:: DATA FOR REVIEW ::

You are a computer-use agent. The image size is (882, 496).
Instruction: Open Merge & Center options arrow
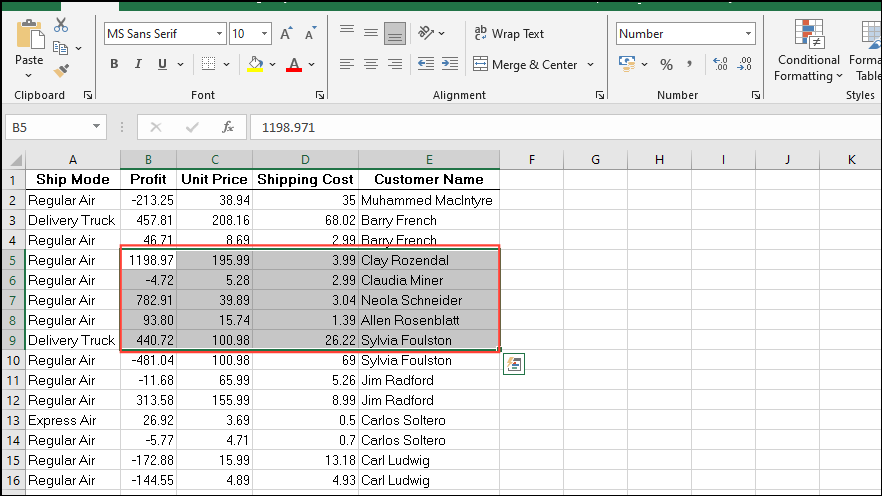point(591,65)
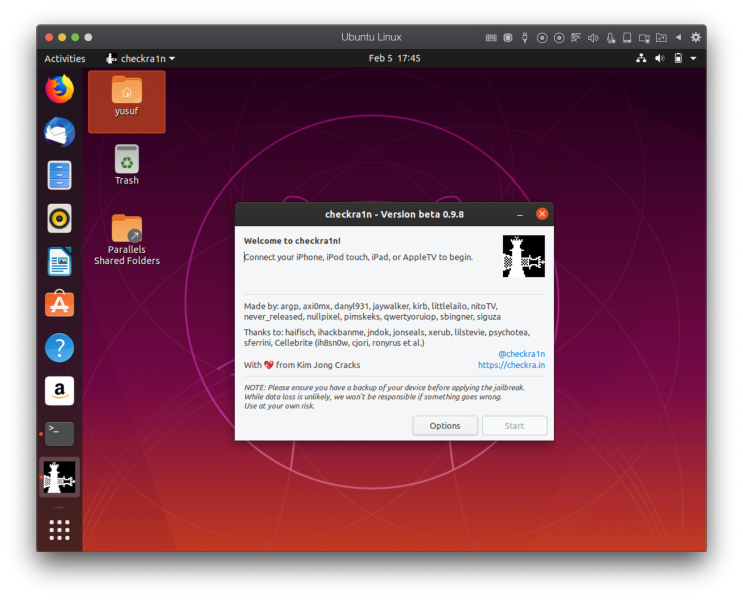The width and height of the screenshot is (743, 600).
Task: Click the checkra1n chess icon in dock
Action: tap(59, 478)
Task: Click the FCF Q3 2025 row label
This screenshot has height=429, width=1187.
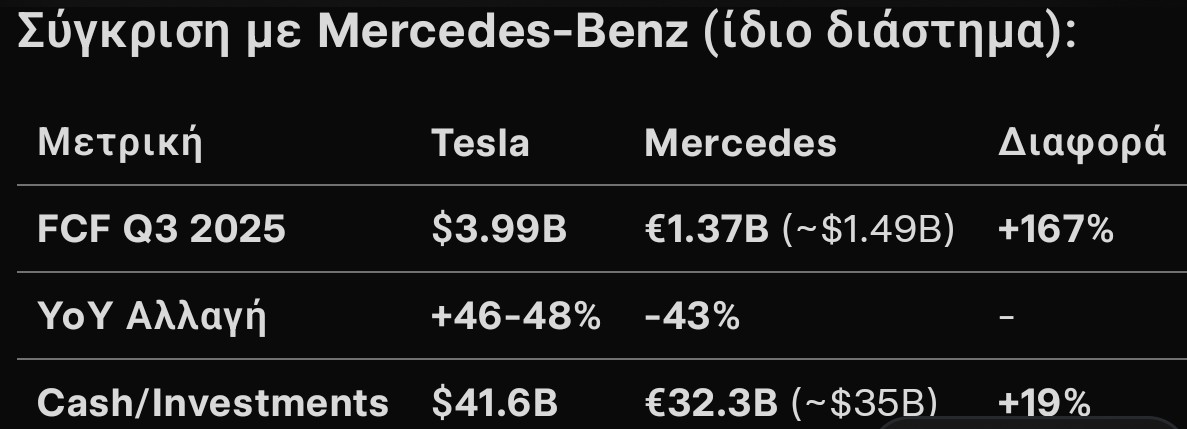Action: click(x=161, y=230)
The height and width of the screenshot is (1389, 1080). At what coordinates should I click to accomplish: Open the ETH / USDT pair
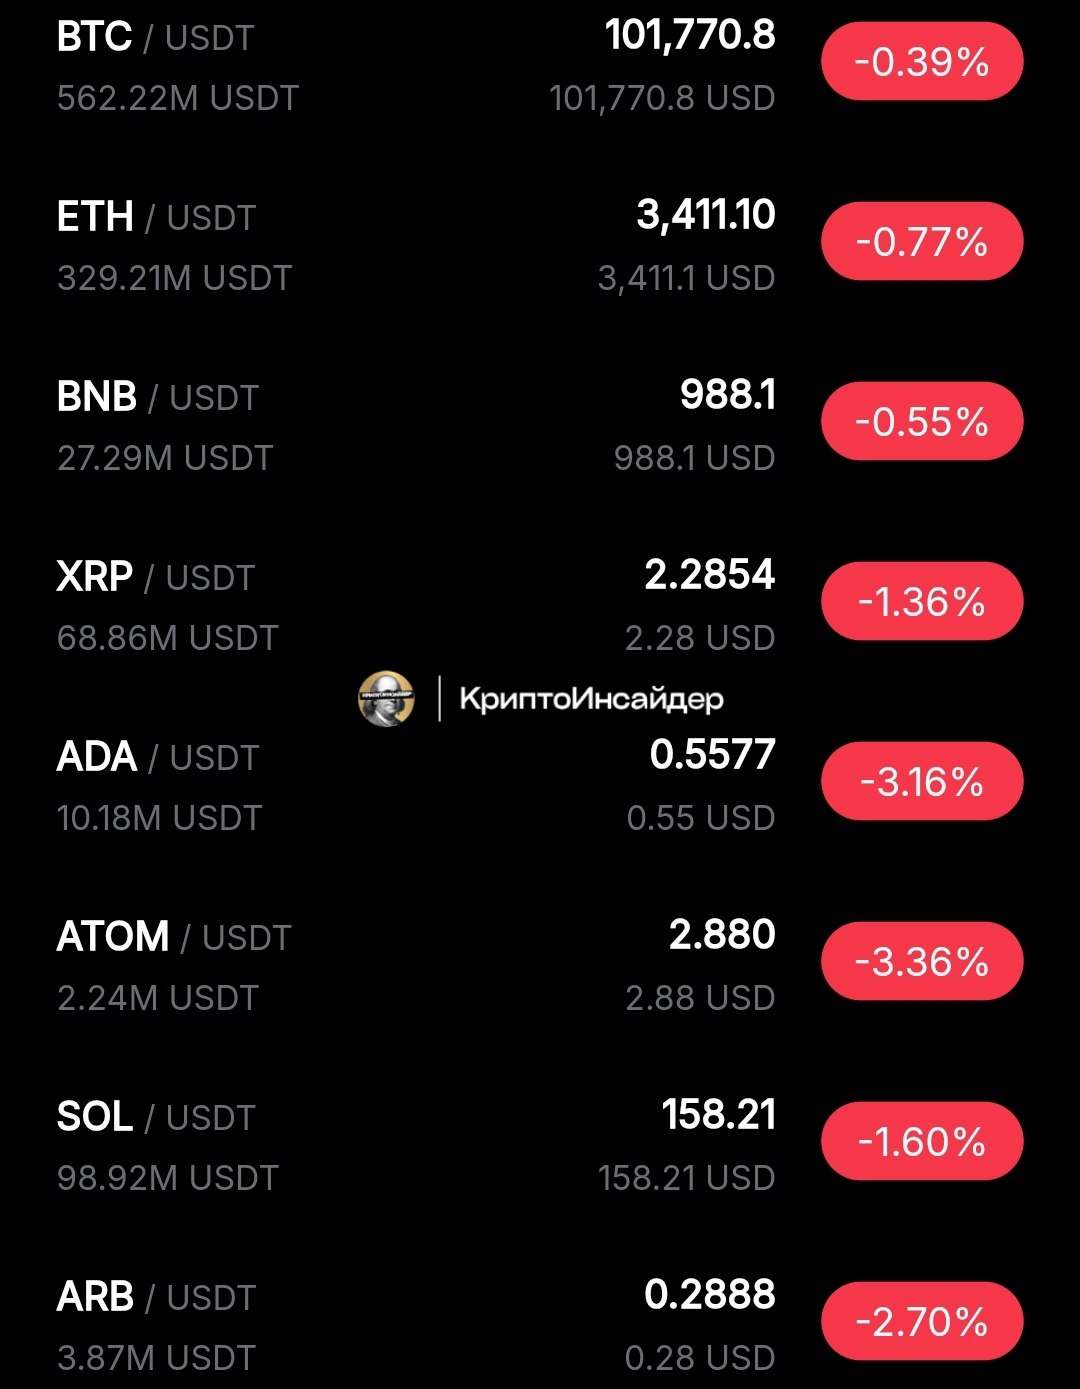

:::

WHAT IS REQUIRED: Print the full listing again exactly, and drop every image from it.

EXERCISE RESPONSE:
You are a computer-use agent. The image size is (882, 496).
Instruction: Open Merge & Center options arrow
point(591,65)
The width and height of the screenshot is (743, 600).
Task: Click the checkra1n chess icon in dock
Action: tap(59, 478)
Task: Click the FCF Q3 2025 row label
This screenshot has height=429, width=1187.
Action: click(x=161, y=230)
The height and width of the screenshot is (1389, 1080). At what coordinates should I click to accomplish: Open the ETH / USDT pair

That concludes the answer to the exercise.